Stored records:
**********

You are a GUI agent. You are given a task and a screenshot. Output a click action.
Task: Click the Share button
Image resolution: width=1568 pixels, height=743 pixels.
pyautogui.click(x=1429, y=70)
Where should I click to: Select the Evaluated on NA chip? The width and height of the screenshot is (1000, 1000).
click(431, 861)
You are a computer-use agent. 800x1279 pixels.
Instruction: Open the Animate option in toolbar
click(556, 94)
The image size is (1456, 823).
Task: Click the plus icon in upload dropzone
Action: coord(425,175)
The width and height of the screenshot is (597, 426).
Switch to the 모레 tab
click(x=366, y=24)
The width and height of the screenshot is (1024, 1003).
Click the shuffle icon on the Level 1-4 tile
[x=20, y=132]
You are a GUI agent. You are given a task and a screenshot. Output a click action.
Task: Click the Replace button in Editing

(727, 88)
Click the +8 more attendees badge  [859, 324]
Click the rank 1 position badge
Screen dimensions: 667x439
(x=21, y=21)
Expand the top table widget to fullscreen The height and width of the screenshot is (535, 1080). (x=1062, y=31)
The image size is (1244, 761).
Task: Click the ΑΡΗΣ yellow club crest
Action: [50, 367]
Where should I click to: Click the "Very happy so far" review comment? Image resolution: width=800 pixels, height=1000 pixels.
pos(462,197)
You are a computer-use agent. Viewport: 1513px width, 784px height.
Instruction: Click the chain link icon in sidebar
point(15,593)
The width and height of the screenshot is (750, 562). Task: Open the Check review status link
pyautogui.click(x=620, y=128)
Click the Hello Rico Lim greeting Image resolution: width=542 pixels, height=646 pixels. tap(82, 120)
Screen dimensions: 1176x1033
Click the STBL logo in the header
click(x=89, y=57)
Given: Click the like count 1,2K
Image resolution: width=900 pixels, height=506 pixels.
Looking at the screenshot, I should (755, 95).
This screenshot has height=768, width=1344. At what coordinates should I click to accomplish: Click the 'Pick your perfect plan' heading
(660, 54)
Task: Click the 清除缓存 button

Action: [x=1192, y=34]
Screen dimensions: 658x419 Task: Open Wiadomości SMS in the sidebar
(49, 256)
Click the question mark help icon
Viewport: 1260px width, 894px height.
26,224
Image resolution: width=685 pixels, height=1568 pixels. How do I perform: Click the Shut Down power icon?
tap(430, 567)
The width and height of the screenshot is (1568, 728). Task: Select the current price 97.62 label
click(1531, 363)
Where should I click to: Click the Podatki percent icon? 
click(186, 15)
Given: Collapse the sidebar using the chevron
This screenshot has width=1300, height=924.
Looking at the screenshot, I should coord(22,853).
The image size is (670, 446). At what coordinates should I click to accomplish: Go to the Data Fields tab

**********

Task description: Restate every line of the data word for word.

Output for this exercise:
You are a GUI agent. You are given a task and a screenshot. Output a click action.
Task: Click the Share button
Image resolution: width=1568 pixels, height=743 pixels.
pyautogui.click(x=1429, y=70)
Where should I click to: Select the Evaluated on NA chip? The width and height of the screenshot is (1000, 1000).
click(431, 861)
You are a computer-use agent. 800x1279 pixels.
Instruction: Open the Animate option in toolbar
click(556, 94)
The image size is (1456, 823).
Task: Click the plus icon in upload dropzone
Action: coord(425,175)
The width and height of the screenshot is (597, 426).
Switch to the 모레 tab
click(x=366, y=24)
The width and height of the screenshot is (1024, 1003).
Click the shuffle icon on the Level 1-4 tile
[x=20, y=132]
You are a GUI agent. You are given a task and a screenshot. Output a click action.
Task: Click the Replace button in Editing

(727, 88)
Click the +8 more attendees badge  [859, 324]
Click the rank 1 position badge
Screen dimensions: 667x439
(x=21, y=21)
Expand the top table widget to fullscreen The height and width of the screenshot is (535, 1080). (x=1062, y=31)
The image size is (1244, 761).
Task: Click the ΑΡΗΣ yellow club crest
Action: [50, 367]
Where should I click to: Click the "Very happy so far" review comment? Image resolution: width=800 pixels, height=1000 pixels.
pos(462,197)
You are a computer-use agent. Viewport: 1513px width, 784px height.
Instruction: Click the chain link icon in sidebar
point(15,593)
The width and height of the screenshot is (750, 562). Task: Open the Check review status link
pyautogui.click(x=620, y=128)
Click the Hello Rico Lim greeting Image resolution: width=542 pixels, height=646 pixels. tap(82, 120)
Screen dimensions: 1176x1033
Click the STBL logo in the header
click(x=89, y=57)
Given: Click the like count 1,2K
Image resolution: width=900 pixels, height=506 pixels.
Looking at the screenshot, I should (755, 95).
This screenshot has height=768, width=1344. At what coordinates should I click to accomplish: Click the 'Pick your perfect plan' heading
(660, 54)
Task: Click the 清除缓存 button

Action: [x=1192, y=34]
Screen dimensions: 658x419 Task: Open Wiadomości SMS in the sidebar
(49, 256)
Click the question mark help icon
Viewport: 1260px width, 894px height.
26,224
Image resolution: width=685 pixels, height=1568 pixels. How do I perform: Click the Shut Down power icon?
tap(430, 567)
The width and height of the screenshot is (1568, 728). Task: Select the current price 97.62 label
click(1531, 363)
Where should I click to: Click the Podatki percent icon? 
click(186, 15)
Given: Collapse the sidebar using the chevron
This screenshot has width=1300, height=924.
Looking at the screenshot, I should coord(22,853).
The image size is (670, 446). At what coordinates should I click to accomplish: Go to the Data Fields tab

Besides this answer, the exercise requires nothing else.